Which formula is used when the sample size is larger than 30 and the population standard deviation is unknown?
Which formula is used when the sample size is larger than 30 and the population standard deviation is unknown?

Now let's consider another Poisson distribution. with μ=3 and σ=1.73. The distribution is shown in the figure below.

 

Which formula is used when the sample size is larger than 30 and the population standard deviation is unknown?
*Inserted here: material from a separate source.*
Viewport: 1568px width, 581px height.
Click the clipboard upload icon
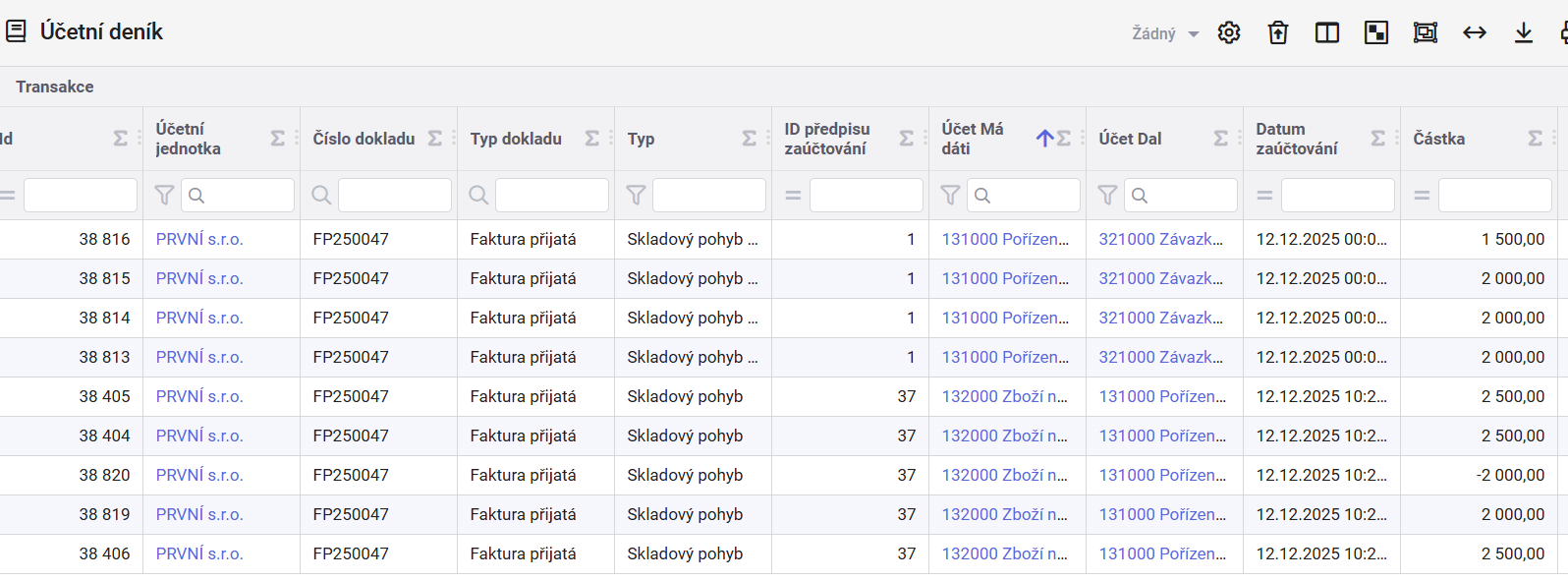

This population is not normally distributed, but the Central Limit Theorem will apply if n > 30. In fact, if we take samples of size n=30, we obtain samples distributed as shown in the first graph below with a mean of 3 and standard deviation = 0.32. In contrast, with small samples of n=10, we obtain samples distributed as shown in the lower graph. Note that n=10 does not meet the criterion for the Central Limit Theorem, and the small samples on the right give a distribution that is not quite normal. Also note that the sample standard deviation (also called the "standard error

Which formula is used when the sample size is larger than 30 and the population standard deviation is unknown?
") is larger with smaller samples, because it is obtained by dividing the population standard deviation by the square root of the sample size. Another way of thinking about this is that extreme values will have less impact on the sample mean when the sample size is large.

Which formula is used when the sample size is larger than 30 and the population standard deviation is unknown?

Which formula is used when the sample size is larger than 30 and the population standard deviation is unknown?
Which formula is used when the sample size is larger than 30 and the population standard deviation is unknown?

Which formula is used when the sample size is larger than 30 and the population standard deviation is unknown?

Which formula is used when the sample size is larger than 30 and the population standard deviation is unknown?
Which formula is used when the sample size is larger than 30 and the population standard deviation is unknown?